Figure 4 Regenerative ophthalmology strategies for retinal degeneration: Stage-matched, multimodal fate engineering. This schematic synthesizes the clinical pathways for retinal fate engineering across three distinct therapeutic lanes, aligned with disease progression. Outer retina replacement: Strategies for RPE and photoreceptor replacement (discussed in “Regenerative strategy II: Clinical pathway and evidence hierarchy for cell-replacement therapy”), detailing delivery modalities (suspension vs scaffold) and the requirement for a multimodal endpoint stack (optical coherence tomography, fundus autofluorescence, microperimetry) alongside rigorous chemistry, manufacturing, and controls release criteria (identity, purity, potency) to ensure graft function (lane 1).
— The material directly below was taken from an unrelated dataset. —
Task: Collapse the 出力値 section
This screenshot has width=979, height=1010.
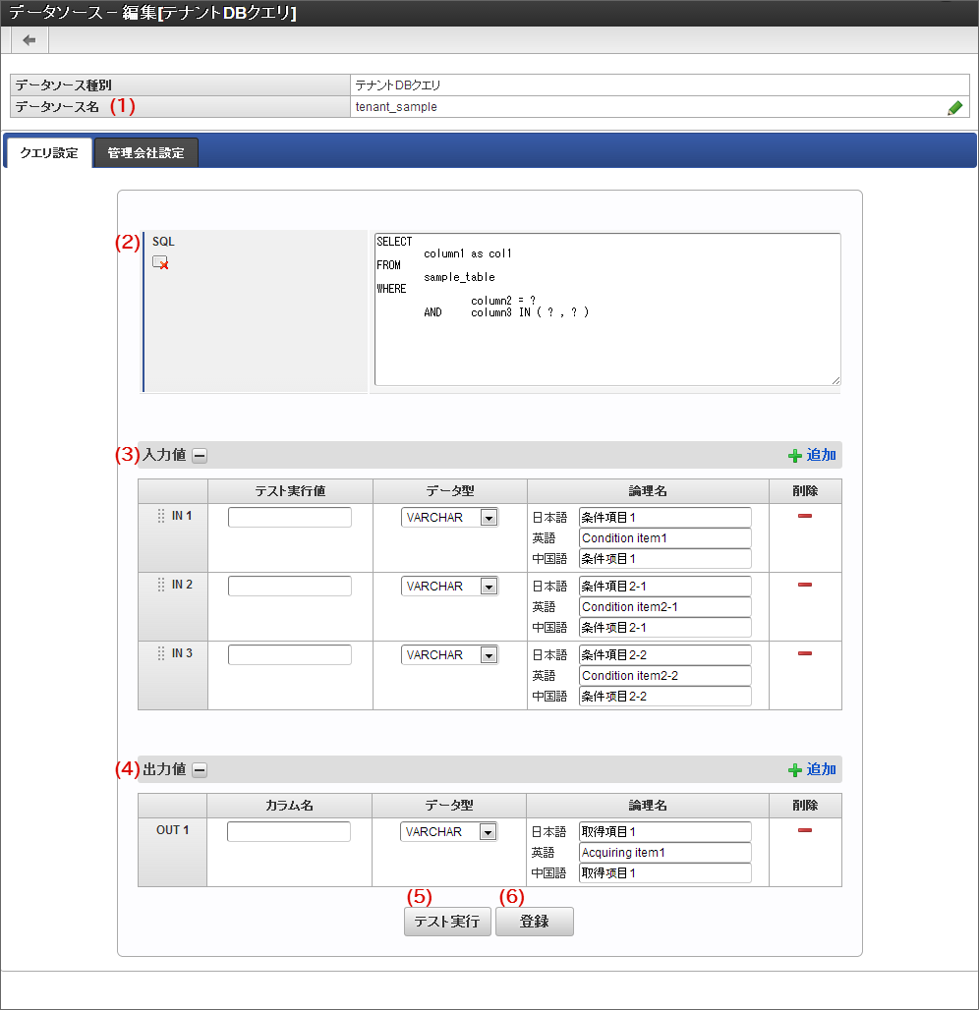Action: [x=199, y=769]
Inner retina reprogramming: In situ Müller glia reprogramming (discussed in the section of Regenerative strategy III: MG reprogramming - from “feasible” to controllable, reproducible, and translatable) is depicted as a staged control sequence: Unlocking competence (e.g., via Notch/nuclear factor I inhibition), identifying lineage instruction (ASCL1), and calibrating the immune niche. A critical warning highlights the “minimal experimental standard” required to rule out viral leakage artifacts (lane 2). Multimodal combinations: “Gene + cell” and circuit-bypass strategies (discussed in “Gene + cell and multimodal combination strategies: Turning fate-control networks into therapies”) that couple biological replacement with host microenvironment conditioning or optogenetic re-entry (lane 3). Patient stratification: The timeline illustrates the necessity of precision stage-matching - deploying reprogramming for early-stage rescue, cell replacement for intermediate degeneration, and circuit-bypass for end-stage atrophy - guided by artificial intelligence-driven progression prediction (bottom). RPE: Retinal pigment epithelium; OCT: Optical coherence tomography; FAF: Fundus autofluorescence; CMC: Chemistry, manufacturing, and controls; QC: Quality control; MG: Müller glia; TF: Transcription factor; NFI: Nuclear factor I; Prox1: Prospero homeobox 1; NF-κB: Nuclear factor kappa B; CCR2+: C-C chemokine receptor type 2-positive; RGC: Retinal ganglion cell; AI: Artificial intelligence.